Lo que hace Cristo es proclamar solemnemente a la faz del mundo que María es Madre de todos los hombres y que todos los hombres somos hijos de María.

Pero la Maternidad de María sobre todos los hombres no empieza en este momento.

Cristo proclama abiertamente lo que es una realidad desde el momento de la Encarnación de Cristo.

Cuando el Hijo de Dios se hizo Hombre en el seno de la Santísima Virgen, Cristo asumió una naturaleza humana, su naturaleza de hombre.
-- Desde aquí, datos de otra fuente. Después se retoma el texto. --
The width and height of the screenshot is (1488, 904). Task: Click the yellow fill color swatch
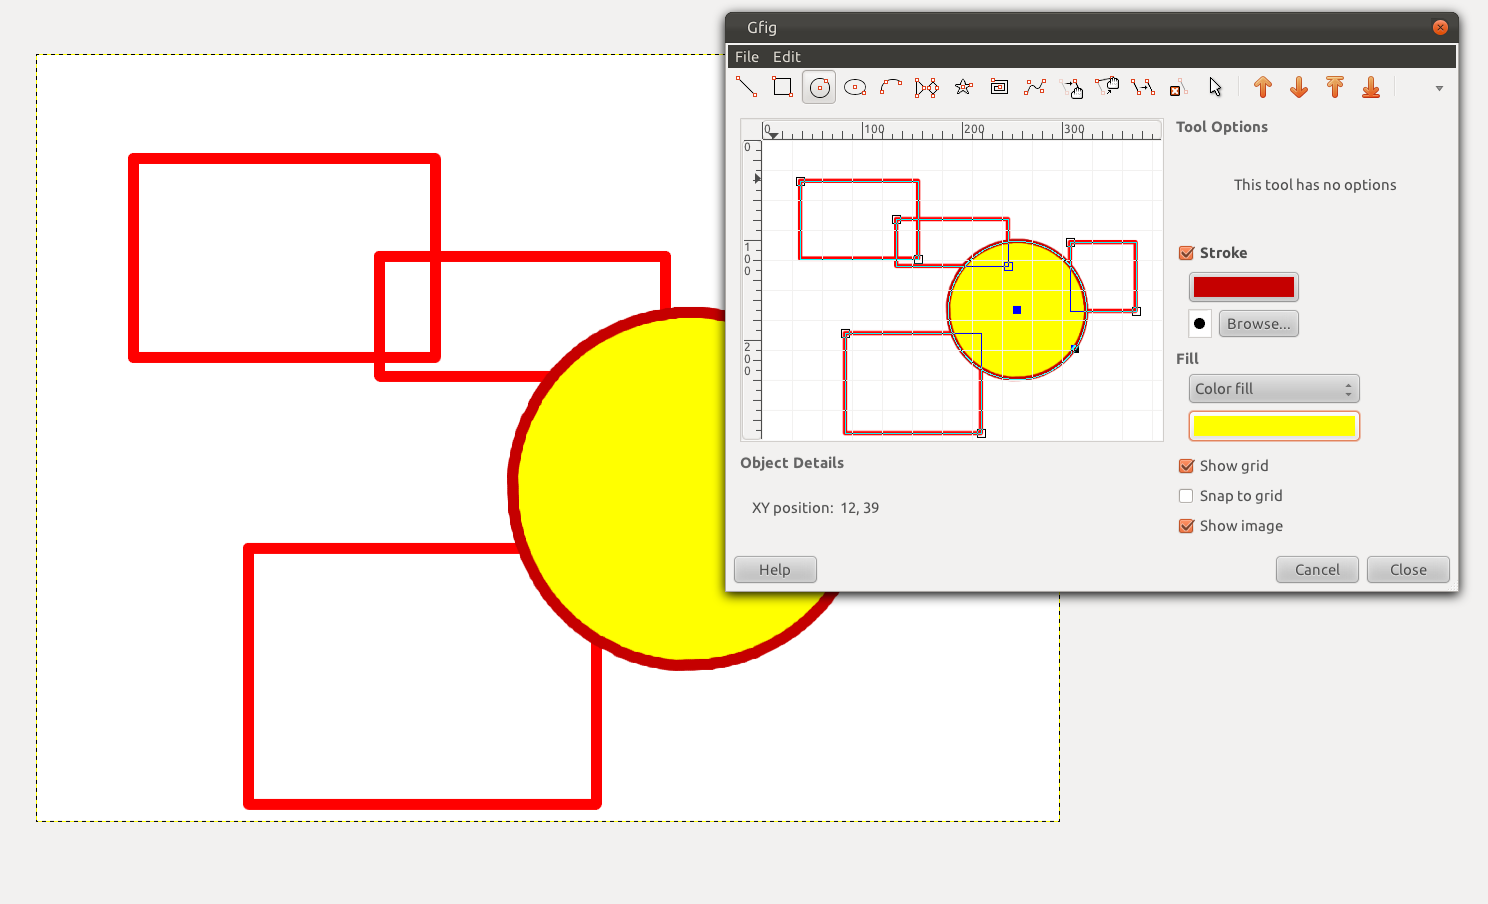(x=1273, y=425)
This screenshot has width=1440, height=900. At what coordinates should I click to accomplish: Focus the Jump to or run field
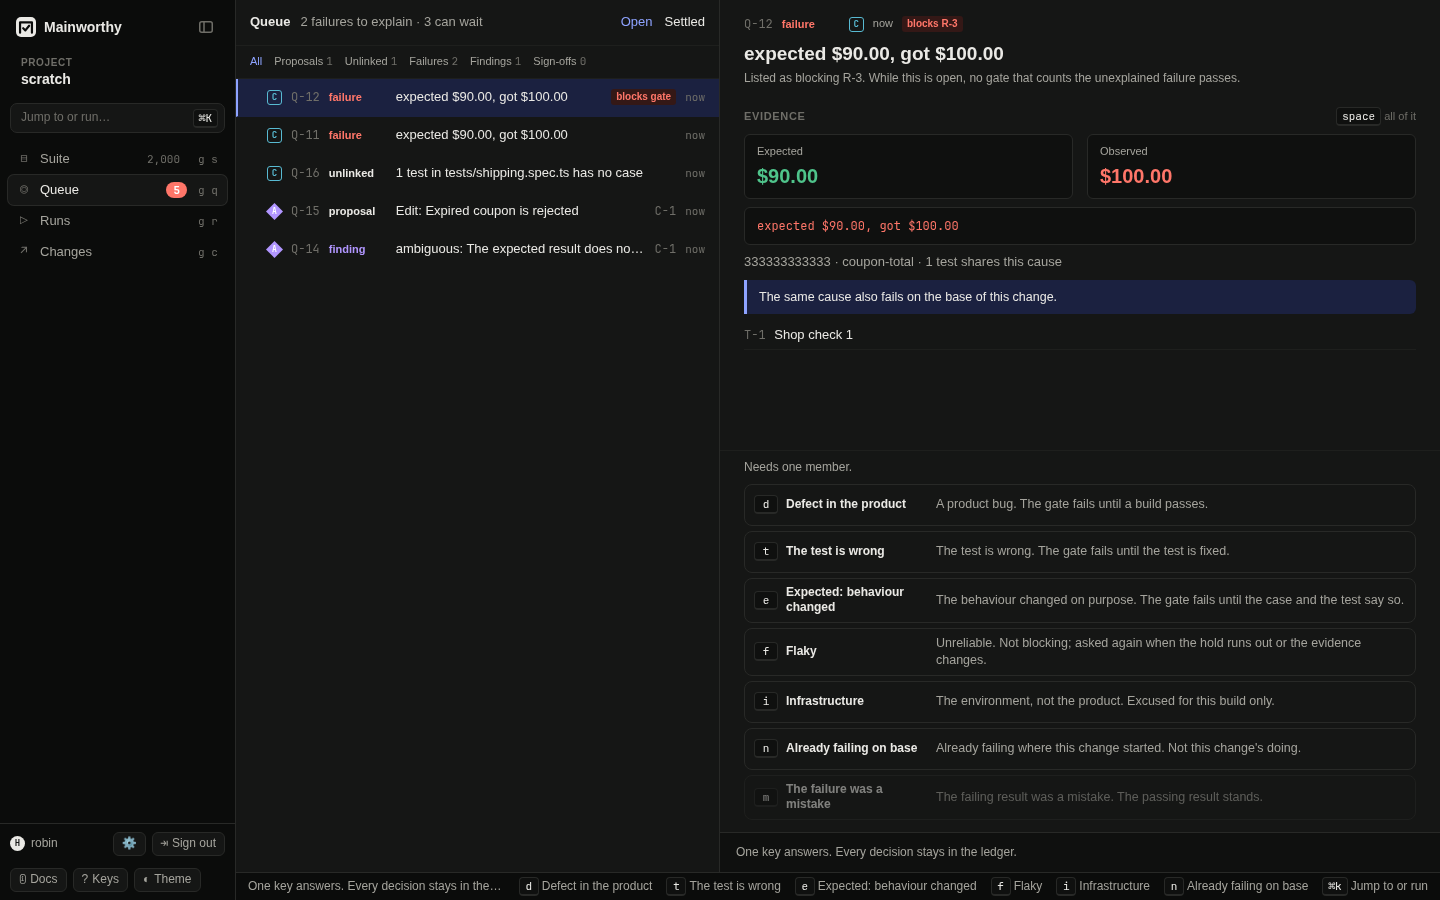pos(117,118)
Pero además quedó constituido en Cabeza espiritual de toda la humanidad.

Así, cuando María engendraba a Cristo corporalmente, engendraba espiritualmente a todos los miembros de aquella cabeza.

Cuando en Belén María daba a luz corporalmente a Cristo, daba a luz espiritualmente a todos los miembros de aquella cabeza, es decir, a Cristo con todos los hombres.

Y ahora viene otra afirmación importante. Los dolores de parto que no padeció María en Belén ni por Cristo ni por nosotros, los sufrió únicamente por nosotros en el Calvario.

Aquí se completó la Maternidad espiritual de María.

Por eso dicen los Padres de la Iglesia que la Maternidad espiritual de María se cumplió en dos momentos: En Nazaret con la Encarnación y en el Calvario con los dolores sufridos por todos nosotros.

María es así verdadera Madre nuestra en el orden del espíritu y de la gracia.

Y como Madre, nos quiere entrañablemente.

Nos quiere porque somos sus hijos.

Y como hace la madre buena, aunque quiere a todos los hijos por igual, se preocupa más y cuida con más solicitud del hijo que está enfermo.

Recurramos, pues, humildemente a su misericordia, porque en Ella encontraremos siempre el auxilio oportuno.

Cristo, cuando sufría por nosotros en la Cruz nos conocía, veía nuestros pecados y nuestros buenos deseos.

María no nos veía.

Pero sufrió y se ofreció por nosotros.

Hoy nos ve y nos conoce desde el cielo y está más pendiente de cada uno.

Ella, siempre como Madre buena.

Nosotros debemos ser buenos hijos de su corazón.